Lionel Scaloni y Elisa Montero, la misteriosa historia de amor del DT campeón del mundo que empezó con un portazo: "No me dio ni pelota..."
El técnico de la Selección construyó una familia lejos de los flashes junto a la española que lo bancó en los peores momentos, lo rescató de la depresión y lo impulsó a ser entrenador. Conocé todo sobre su amor.
Lionel Scaloni es uno de los técnicos más queridos del país desde que llevó a la Selección Argentina a conseguir la tercera estrella mundial. El pujatense, muy resistido en sus comienzos al mando del equipo, hoy se prepara para el Mundial 2026, su segundo gran desafío al frente de la albiceleste (y antes, la Finalissima). Pero si hay algo que el entrenador cuida con celo es su vida privada. Tanto que muy pocos conocen los detalles de su historia con Elisa Montero, su esposa hace más de 15 años y madre de sus dos hijos. Una relación que nació en Mallorca casi por casualidad y que tuvo un comienzo tan curioso como difícil. ¿Cómo hizo el Gringo para conquistarla?
La historia empezó en 2008, cuando Scaloni jugaba a préstamo en el Mallorca. El destino los cruzó en una cena con amigos. Él estaba con sus compañeros de equipo, ella con sus compañeras de vóley. Apenas la vio, sintió el famoso flechazo. Pero no fue fácil: Elisa, que es mallorquina y hoy tiene 44 años, lo trató bastante mal esa primera noche. En la biografía oficial del DT, escrita por Diego Borinsky, el propio Lionel contó que se acercó a hablar con ella y recibió un portazo. "La vi y fue un flechazo. Charlé dos minutos y no me dio ni pelota. Muy borde, antipática, seca. Pero a mí me gustó y me quedé con la idea", recordó el entrenador.
Lejos de rendirse, el Gringo empezó una verdadera odisea para conseguir su teléfono. Volvió al restaurante, preguntó en clubes de vóley, tocó todas las puertas. Pasaron cuatro largos meses hasta que dio con el número. Para ese entonces, el préstamo en Mallorca se terminaba y él debía regresar a Italia, donde tenía contrato con Lazio. Con la sinceridad que lo caracteriza, Scaloni fue directo: "Me gustás, todo bien, pero me tengo que volver a Italia. ¿Qué hacés? ¿Querés venir conmigo?". Al día siguiente, Elisa armó las valijas y se fue a Roma con él. Así de simple y así de arriesgado.
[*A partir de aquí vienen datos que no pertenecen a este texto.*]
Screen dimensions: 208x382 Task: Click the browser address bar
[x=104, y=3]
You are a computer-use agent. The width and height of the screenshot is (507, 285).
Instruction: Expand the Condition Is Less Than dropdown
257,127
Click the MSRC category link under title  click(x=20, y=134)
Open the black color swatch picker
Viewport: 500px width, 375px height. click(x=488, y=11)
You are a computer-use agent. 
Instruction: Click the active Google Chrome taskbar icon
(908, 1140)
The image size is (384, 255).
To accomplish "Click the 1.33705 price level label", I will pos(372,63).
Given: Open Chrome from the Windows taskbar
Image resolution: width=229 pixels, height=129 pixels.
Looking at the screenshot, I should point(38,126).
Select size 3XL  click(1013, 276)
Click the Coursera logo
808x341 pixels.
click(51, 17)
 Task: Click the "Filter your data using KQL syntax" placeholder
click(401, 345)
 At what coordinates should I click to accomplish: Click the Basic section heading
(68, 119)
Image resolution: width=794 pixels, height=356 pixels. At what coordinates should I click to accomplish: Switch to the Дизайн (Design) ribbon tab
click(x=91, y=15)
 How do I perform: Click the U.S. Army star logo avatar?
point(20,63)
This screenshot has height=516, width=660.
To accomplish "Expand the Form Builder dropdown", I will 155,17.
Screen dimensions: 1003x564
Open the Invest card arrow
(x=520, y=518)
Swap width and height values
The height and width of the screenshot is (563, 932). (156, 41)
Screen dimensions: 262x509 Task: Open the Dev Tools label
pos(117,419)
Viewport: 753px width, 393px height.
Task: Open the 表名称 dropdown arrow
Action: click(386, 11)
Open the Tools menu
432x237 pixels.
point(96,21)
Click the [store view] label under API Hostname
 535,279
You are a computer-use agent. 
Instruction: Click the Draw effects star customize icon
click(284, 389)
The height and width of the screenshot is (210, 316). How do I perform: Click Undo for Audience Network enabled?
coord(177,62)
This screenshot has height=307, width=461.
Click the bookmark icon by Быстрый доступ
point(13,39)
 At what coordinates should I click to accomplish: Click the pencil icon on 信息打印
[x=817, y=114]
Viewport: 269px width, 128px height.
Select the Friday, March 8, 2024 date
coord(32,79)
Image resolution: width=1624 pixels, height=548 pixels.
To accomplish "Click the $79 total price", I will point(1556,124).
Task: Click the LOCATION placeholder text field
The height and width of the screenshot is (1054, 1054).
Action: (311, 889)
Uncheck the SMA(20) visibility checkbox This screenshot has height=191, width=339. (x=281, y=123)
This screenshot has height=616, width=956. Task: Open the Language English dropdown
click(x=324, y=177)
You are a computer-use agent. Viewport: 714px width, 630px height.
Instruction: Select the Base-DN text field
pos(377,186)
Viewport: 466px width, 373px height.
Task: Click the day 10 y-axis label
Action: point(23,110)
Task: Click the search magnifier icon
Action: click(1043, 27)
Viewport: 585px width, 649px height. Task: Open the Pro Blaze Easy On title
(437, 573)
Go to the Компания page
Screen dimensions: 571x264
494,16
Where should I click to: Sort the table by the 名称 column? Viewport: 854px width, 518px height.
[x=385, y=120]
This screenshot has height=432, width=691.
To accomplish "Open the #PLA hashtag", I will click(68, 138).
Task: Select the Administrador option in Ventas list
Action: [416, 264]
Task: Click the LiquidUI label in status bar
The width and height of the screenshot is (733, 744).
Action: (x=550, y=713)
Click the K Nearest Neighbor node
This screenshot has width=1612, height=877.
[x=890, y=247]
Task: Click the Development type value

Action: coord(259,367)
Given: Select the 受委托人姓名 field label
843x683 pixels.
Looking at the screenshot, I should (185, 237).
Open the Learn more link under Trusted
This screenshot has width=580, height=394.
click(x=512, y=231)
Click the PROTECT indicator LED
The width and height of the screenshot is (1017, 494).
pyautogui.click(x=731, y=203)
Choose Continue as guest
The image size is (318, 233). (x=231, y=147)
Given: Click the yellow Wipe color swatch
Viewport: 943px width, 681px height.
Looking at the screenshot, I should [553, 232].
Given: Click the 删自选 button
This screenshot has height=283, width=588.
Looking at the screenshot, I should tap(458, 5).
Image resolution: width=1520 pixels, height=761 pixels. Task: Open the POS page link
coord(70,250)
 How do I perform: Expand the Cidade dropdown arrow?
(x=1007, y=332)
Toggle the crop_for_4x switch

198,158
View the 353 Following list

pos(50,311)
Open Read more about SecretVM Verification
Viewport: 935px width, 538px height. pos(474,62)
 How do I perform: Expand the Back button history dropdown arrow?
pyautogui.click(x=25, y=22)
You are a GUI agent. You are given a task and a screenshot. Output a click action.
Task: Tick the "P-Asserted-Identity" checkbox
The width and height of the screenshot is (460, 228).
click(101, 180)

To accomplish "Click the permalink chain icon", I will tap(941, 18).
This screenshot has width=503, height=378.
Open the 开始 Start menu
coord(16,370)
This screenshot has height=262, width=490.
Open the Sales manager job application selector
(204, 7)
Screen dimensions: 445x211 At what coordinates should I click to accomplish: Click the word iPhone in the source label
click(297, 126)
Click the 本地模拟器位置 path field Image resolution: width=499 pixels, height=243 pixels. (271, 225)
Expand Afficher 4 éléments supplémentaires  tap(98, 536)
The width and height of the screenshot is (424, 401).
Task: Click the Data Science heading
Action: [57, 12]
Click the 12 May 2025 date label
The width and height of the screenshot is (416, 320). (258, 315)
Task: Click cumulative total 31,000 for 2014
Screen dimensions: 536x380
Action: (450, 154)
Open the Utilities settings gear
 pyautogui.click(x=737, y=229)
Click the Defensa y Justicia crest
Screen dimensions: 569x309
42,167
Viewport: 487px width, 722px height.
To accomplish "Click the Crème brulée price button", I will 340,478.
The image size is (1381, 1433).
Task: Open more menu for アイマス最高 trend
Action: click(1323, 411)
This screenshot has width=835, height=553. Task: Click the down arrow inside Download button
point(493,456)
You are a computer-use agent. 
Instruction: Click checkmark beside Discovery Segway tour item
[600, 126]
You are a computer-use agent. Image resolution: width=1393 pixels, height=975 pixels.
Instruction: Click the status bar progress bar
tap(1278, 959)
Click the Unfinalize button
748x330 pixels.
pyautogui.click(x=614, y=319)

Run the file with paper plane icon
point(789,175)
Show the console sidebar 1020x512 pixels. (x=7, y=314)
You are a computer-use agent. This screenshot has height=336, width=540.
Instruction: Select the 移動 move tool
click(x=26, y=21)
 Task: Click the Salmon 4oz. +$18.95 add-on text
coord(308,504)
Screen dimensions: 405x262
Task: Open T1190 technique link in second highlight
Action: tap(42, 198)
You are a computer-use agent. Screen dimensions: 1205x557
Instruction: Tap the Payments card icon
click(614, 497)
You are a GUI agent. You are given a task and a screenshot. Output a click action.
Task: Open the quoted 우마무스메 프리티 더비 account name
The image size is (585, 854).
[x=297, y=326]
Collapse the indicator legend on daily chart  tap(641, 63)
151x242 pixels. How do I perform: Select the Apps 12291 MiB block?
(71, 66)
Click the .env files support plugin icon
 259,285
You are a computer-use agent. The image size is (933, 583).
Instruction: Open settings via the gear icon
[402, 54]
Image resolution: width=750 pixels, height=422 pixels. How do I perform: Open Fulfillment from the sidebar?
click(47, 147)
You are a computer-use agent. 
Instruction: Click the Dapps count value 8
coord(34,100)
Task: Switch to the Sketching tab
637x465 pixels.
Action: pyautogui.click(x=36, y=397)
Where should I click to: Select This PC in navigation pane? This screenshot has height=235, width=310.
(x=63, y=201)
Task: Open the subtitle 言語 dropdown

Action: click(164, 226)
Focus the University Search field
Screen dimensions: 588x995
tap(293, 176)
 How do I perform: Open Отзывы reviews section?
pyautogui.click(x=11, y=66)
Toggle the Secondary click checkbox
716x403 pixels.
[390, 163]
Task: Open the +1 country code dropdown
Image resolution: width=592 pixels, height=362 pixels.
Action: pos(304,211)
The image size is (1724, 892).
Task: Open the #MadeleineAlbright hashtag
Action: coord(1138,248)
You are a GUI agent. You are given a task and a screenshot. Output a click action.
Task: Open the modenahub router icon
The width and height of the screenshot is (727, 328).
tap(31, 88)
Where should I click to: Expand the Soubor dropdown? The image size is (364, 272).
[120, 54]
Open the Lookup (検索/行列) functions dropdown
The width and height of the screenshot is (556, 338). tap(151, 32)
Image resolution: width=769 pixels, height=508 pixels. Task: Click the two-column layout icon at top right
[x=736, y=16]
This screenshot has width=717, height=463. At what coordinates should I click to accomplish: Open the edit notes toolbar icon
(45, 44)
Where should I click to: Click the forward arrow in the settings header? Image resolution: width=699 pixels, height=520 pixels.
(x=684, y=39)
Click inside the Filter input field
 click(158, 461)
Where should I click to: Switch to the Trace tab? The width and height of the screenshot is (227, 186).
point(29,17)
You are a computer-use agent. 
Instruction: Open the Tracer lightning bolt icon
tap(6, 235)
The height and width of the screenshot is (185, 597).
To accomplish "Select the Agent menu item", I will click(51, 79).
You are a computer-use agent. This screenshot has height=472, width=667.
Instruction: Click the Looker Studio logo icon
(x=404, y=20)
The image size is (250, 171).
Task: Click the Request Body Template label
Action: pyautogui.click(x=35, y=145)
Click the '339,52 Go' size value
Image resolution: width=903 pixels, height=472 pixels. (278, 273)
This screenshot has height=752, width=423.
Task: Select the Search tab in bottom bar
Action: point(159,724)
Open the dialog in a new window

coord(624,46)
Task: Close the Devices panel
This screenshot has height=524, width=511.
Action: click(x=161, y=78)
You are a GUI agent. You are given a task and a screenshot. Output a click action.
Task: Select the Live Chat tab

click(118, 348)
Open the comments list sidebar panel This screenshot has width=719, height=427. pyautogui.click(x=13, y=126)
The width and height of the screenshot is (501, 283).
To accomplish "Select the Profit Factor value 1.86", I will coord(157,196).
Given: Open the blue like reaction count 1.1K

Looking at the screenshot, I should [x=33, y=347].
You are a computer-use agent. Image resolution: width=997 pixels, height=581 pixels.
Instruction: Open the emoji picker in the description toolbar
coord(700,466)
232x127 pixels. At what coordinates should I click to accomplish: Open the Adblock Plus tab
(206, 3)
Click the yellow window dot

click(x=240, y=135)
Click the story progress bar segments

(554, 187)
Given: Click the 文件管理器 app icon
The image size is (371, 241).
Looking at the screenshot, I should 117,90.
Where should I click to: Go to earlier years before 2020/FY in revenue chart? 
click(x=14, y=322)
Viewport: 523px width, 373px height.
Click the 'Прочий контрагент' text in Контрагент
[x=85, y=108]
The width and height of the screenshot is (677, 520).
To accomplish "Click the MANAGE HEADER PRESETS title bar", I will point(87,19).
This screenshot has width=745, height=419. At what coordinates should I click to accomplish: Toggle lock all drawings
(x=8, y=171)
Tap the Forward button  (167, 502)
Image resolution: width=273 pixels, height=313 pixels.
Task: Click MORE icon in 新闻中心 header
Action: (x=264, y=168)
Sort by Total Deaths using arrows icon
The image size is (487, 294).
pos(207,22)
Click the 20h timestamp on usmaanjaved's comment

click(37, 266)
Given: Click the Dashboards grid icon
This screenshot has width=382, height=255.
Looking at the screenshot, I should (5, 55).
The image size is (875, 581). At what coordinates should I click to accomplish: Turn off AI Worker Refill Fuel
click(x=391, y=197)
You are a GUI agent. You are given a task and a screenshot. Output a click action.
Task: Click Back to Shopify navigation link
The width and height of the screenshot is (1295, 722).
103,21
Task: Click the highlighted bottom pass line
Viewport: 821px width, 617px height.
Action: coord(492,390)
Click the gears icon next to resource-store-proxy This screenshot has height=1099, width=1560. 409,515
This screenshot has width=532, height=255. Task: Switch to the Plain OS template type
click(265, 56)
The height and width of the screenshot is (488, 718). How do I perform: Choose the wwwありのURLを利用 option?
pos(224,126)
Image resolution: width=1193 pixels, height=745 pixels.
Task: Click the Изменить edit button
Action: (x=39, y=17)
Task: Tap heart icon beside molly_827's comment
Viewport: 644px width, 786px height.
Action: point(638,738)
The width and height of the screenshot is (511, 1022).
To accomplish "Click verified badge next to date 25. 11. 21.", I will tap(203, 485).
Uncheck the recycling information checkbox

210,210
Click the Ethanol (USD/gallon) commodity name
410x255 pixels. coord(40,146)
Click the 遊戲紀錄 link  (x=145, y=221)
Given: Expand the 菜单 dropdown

Ella, exjugadora de voleibol y de familia con tradición en la empresa Olivetti, dejó su trabajo y su vida en la isla para apostar todo por ese argentino medio loco que le cantaba canciones de su país como si fuera Pavarotti. En Italia nació Ian, el primer hijo de la pareja, que hoy tiene 14 años. Después, cuando volvieron a instalarse en Mallorca, llegó Noah, de 10. Scaloni dice siempre que sus hijos, aunque nacieron en Europa, "son más argentinos que yo", porque heredaron la pasión por la camiseta celeste y blanca.
Pero el amor de Elisa no solo lo acompañó en las buenas. Cuando Scaloni se retiró del fútbol, pasó por una etapa muy difícil, una depresión profunda por el vacío de dejar la actividad. Los días se le hacían eternos y no sabía qué hacer con su tiempo. Fue ella quien lo empujó a hacer el curso de director técnico, quien lo salvó del pozo. "Llega un momento en que dejas de jugar y estás medio perdido, no sabes qué hacer. Él es eléctrico, un nervio y necesita activarse. Le dijimos: 'Venga, buscamos algo'", contó Elisa en el libro de Borinsky. El resto es historia conocida: el resto es la Scaloneta.
Hoy viven en Calviá, Mallorca, en una casa sencilla con pileta y vista al mar, lejos del ruido. Salen poco, Elisa no tiene redes sociales y apenas se la vio en alguna celebración, como cuando Scaloni corrió a abrazarla tras el pase a la final del Mundial de Qatar. Después de esa consagración, el técnico subió una foto con ella sentados en el campo y escribió apenas dos palabras: "Simplemente gracias, Eli". Una pareja que construyó su amor al margen de la fama, con la tranquilidad de quienes saben que lo más importante no es lo que se muestra, sino lo que se cuida.